Извлечённый текст ->
Повесть Георгия Владимова «Верный Руслан» – тоже о собаке. Но эта история собаки, написанная в лучших традициях русской литературы, вместила трагедию народа. Правда, новейшими изысканиями критика В. Новикова удалось установить, что автор по наивности считал свое произведение реалистическим, оно же, как выяснилось, – модернистское. «Но кто станет отрицать, – пишет В. Новиков, – что «Верный Руслан» – произведение модернистское без какого бы то ни было обидного оттенка значения?» Да никто. Раз обнаружена недееспособность и недостаточность личного состава модернистов, постмодернистов и прочее, объявляется срочный набор. И В. Новиков действует решительно, как воинский начальник: годен? не годен? в строй! Туда же и «Изумруд» Куприна, и «Холстомер» Толстого, явные модернисты, от них ведет свою родословную «Верный Руслан». Но интересно, как само слово не дает соврать: ратуя за модернизм, вроде бы повышает его в ранге, и тут же проговаривается: «Без какого бы то ни было обидного оттенка значения».
Однако на этом мобилизация не кончается. «…Ждет своего исследования, – продолжает В. Новиков, – тема «Солженицын и модернизм»: во всяком случае, «Архипелаг ГУЛАГ» – это субъективная эпопея, немыслимая в допрустовскую эпоху». Понятно, немыслимая: в допрустовскую эпоху еще и ГУЛАГа не было. Так что интересные новые исследования ждут нас.
Но к достоинствам В. Новикова надо отнести хотя бы то, что даже и не вполне понятное самому себе он все же пишет понятными словами. А то ведь редкая критическая статья обходится у нас без «пейоративных суждений», «парадигмы», «дискурса», «медитирования», «мейнстрима», а уж «римейк», так без него русского языка просто не стало. Или вот такая простенько выраженная мысль: «Всякий дискурс тоталитарен, всякое письмо магично, всякое высказывание фундируется каким-либо абсолютом, и все попытки выпутаться из тоталитарности обречены…» Вы, конечно, все поняли? Я так и думал.
Критика – дело серьезное, ученое. Это Пастернак мог позволить себе писать:
В родстве со всем, что есть, уверясь
И знаясь с будущим в быту,
Нельзя не впасть к концу, как в ересь,
В неслыханную простоту…
Но он был поэт и романист, какой с него спрос?
«В живописном состоянии»

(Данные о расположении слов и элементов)
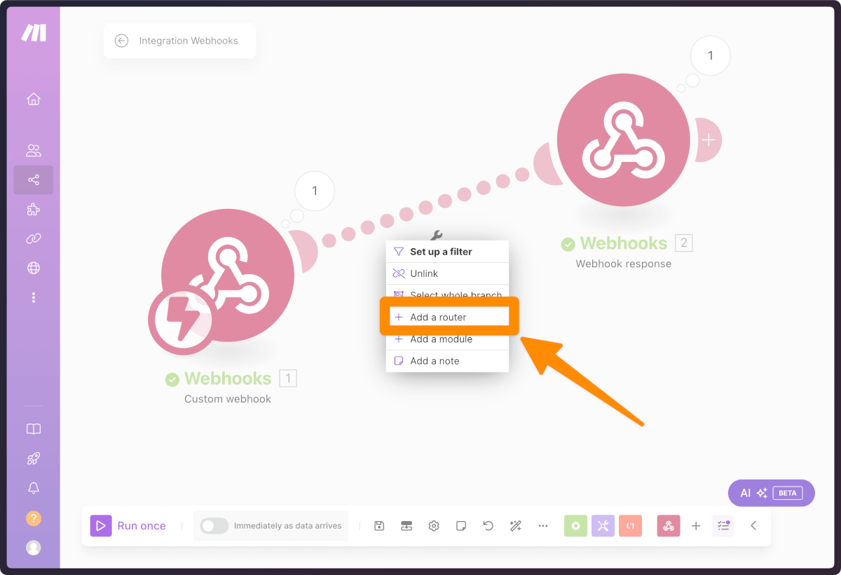The height and width of the screenshot is (575, 841).
Task: Open the Home icon in sidebar
Action: click(x=34, y=99)
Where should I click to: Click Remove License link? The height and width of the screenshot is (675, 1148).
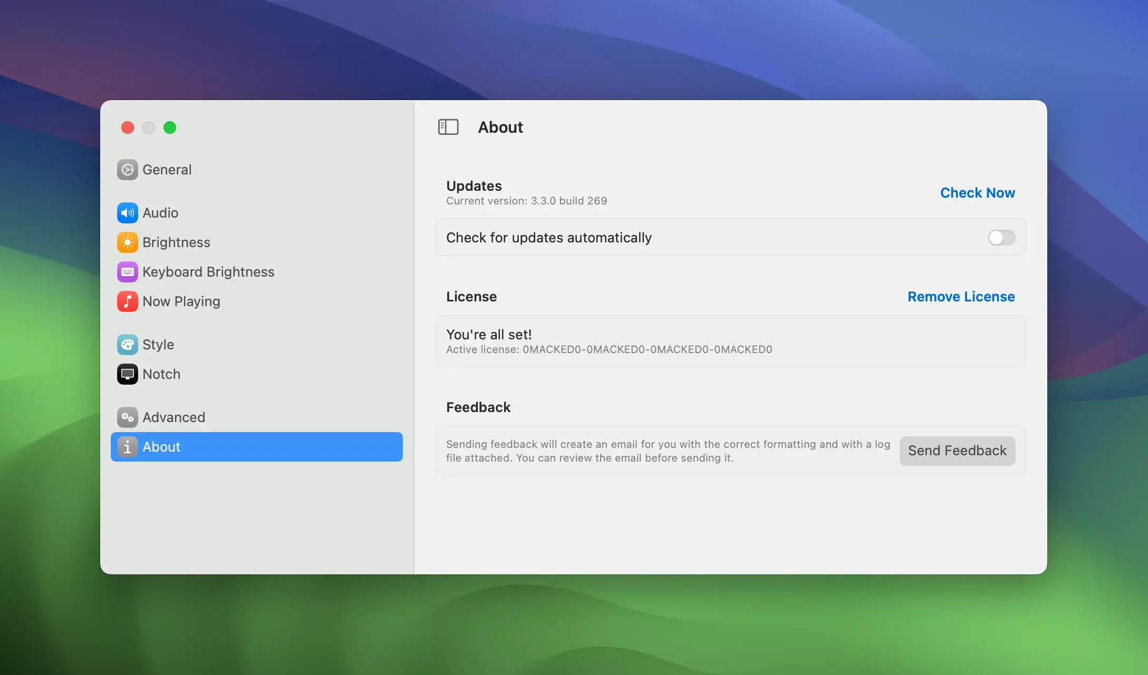(x=961, y=297)
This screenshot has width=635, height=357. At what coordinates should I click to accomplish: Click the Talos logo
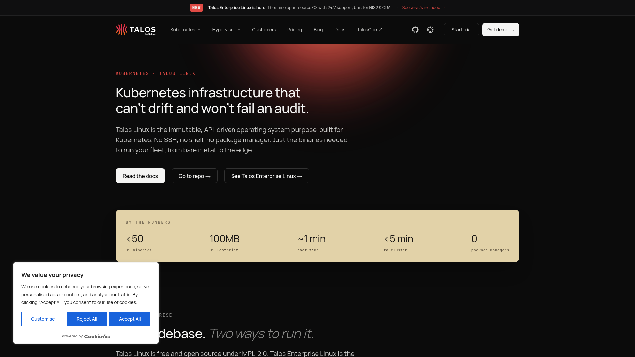[136, 30]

Цель задания ->
Какое произведение В. Новиков, согласно извлечённому тексту, называет «субъективной эпопеей»?

Ответ на задание ->
«Архипелаг ГУЛАГ» Солженицына.